WAD.io
- WAD.io.concat_chromosome_parquets_for_celltype(celltype: str, chrom_sizes: dict, temp_dir: str = 'temp', denoised: bool = False) DataFrame
Load all chromosome-level parquet files for a given cell type and concatenates them into a single DataFrame.
- Parameters:
celltype (str) – Name of the cell type.
chrom_sizes (dict) – Dictionary mapping chromosomes to their sizes.
temp_dir (str, optional) – Directory containing the parquet files (default is “temp”).
denoised (bool, optional) – Whether to load denoised parquet files (default is False).
- Returns:
Concatenated DataFrame with columns [‘chrom’, ‘start’, ‘end’, ‘values’].
- Return type:
pd.DataFrame
- WAD.io.group_samples(scATAC: list[str], cell_type: list[str])
Build a mapping from celltype to scATAC sample paths.
- Parameters:
scATAC (list of str) – List of scATAC bigWig file paths.

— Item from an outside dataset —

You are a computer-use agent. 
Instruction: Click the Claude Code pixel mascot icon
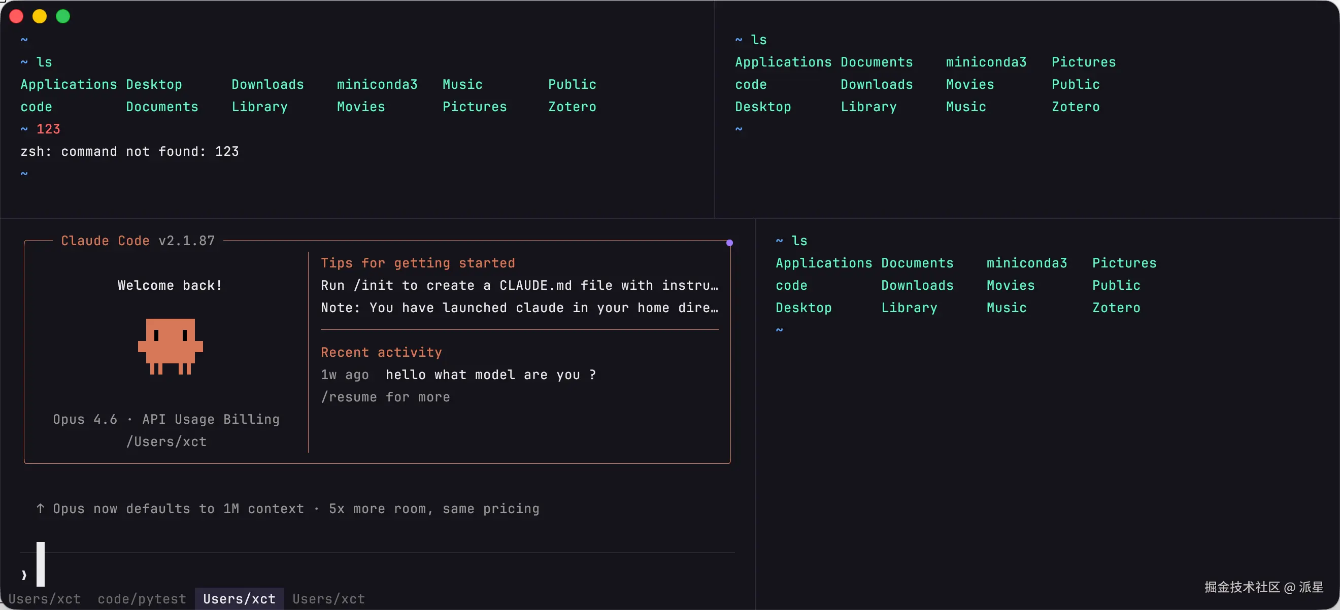[x=170, y=346]
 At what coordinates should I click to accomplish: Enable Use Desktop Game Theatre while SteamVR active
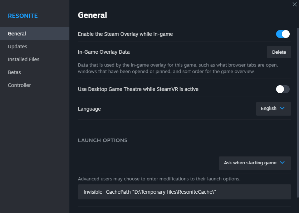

cell_type (list of str) – List of corresponding cell type labels for each scATAC files.
- Returns:
Dictionary mapping each cell type to a list of file paths.
- Return type:
defaultdict(list)
- WAD.io.load_celltype_parquets_for_chrom(cell_type: str, sample_names: list, chrom: str, temp_dir: str = 'temp', denoised: bool = False) list
Load (original or denoised) parquet files for all samples of a given cell type and chromosome.
- Parameters:
cell_type (str) – Name of the cell type.
sample_names (list of str) – List of sample names.
chrom (str) – Chromosome name.
temp_dir (str, optional) – Directory containing the parquet files (default is “temp”).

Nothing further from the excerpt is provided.